_出典の抜粋_:
^^^^^^^^^^^^^^^^

強い怨恨から天に召されることができず、この地をさまよい続けていた亡霊たちは、ファラザードの呪術師ネシャロットと契約し、仮面を死後の肉体としました。
王国の豊かさの象徴だった仮面は、こうして悲劇の証人となったのです。

そうした仮面のひとつに宿っていたのが、酒場で働くマリーナという女性の亡霊です。
マリーナはネクロデアの男たちのマドンナでした。
クエスト「仮面の下の素顔」で、主人公はマリーナの魂を解放しましたが、このクエストには隠されたエピローグがあります。
クリア後に酒場へ行ってグランドピアノに触れると、酒場に人が集い、賑やかだったころの幻影を見ることができます。



壁には、あの仮面の絵。
ネクロジームの仮面は、酒場にも飾られるほど民衆に愛され、身近な存在だったことがわかります。
しかし国破れて、仮面は、侵入者を拒み呪いの言葉を吐きかける恐ろしい存在になってしまいました。

^^^^^^^^^^^^^^^^

_取り組む作業_: ネクロデアの仮面についての文章を、「クリア後に酒場へ行ってグラン」という語句を含むところから始めて「い存在になってしまいました。」の後で止め、もう一度書いてください。その際、「グランドピアノ」を「古いオルガン」に改めてください。 データは、ネクロデアの仮面についての文章とは別の出典から取られたものです。

_記録データ_:
^^^^^^^^^^^^^^^^

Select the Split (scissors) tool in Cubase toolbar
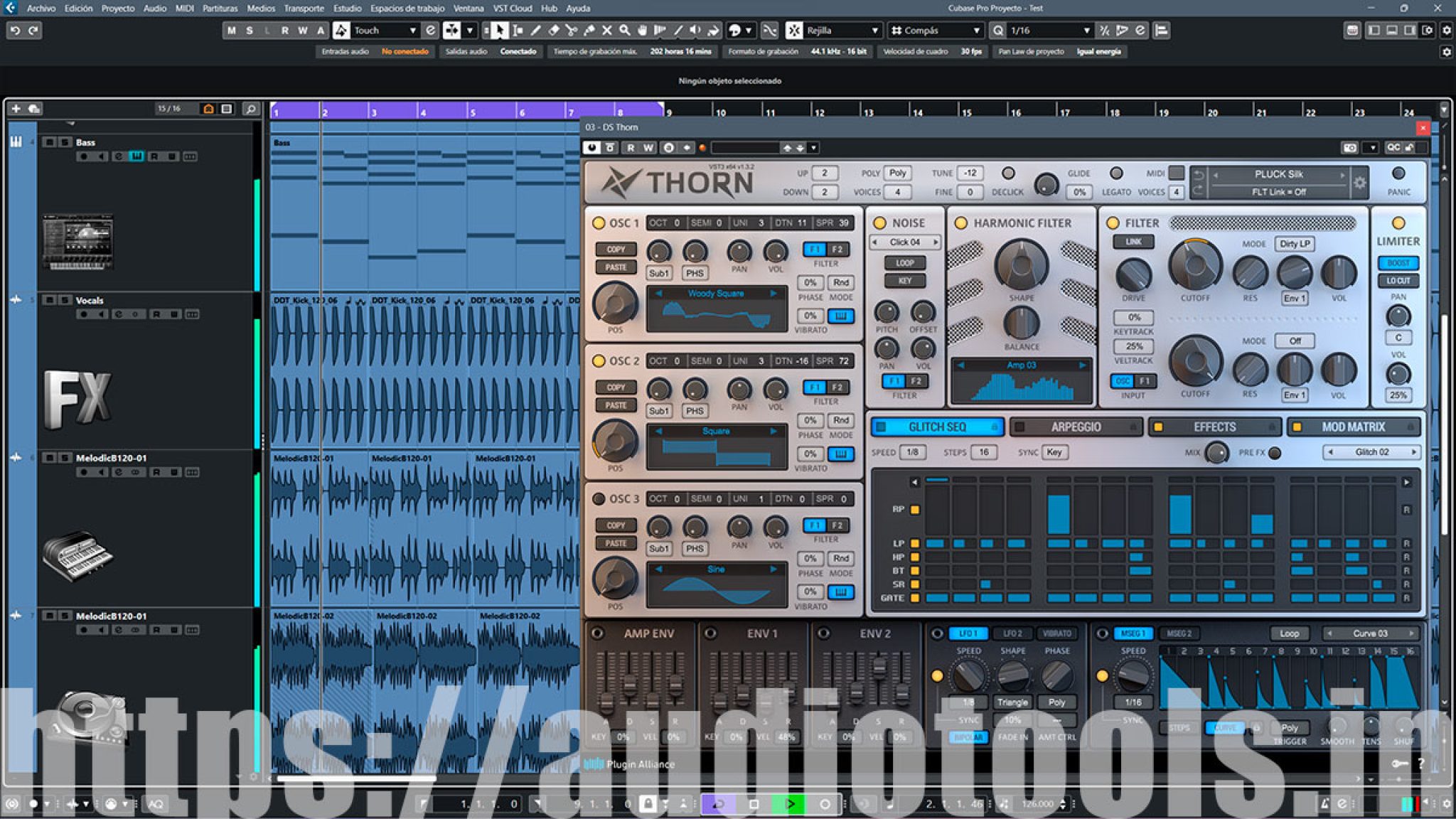 571,31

^^^^^^^^^^^^^^^^

_作業の結果_:
クリア後に酒場へ行って古いオルガンに触れると、酒場に人が集い、賑やかだったころの幻影を見ることができます。



壁には、あの仮面の絵。
ネクロジームの仮面は、酒場にも飾られるほど民衆に愛され、身近な存在だったことがわかります。
しかし国破れて、仮面は、侵入者を拒み呪いの言葉を吐きかける恐ろしい存在になってしまいました。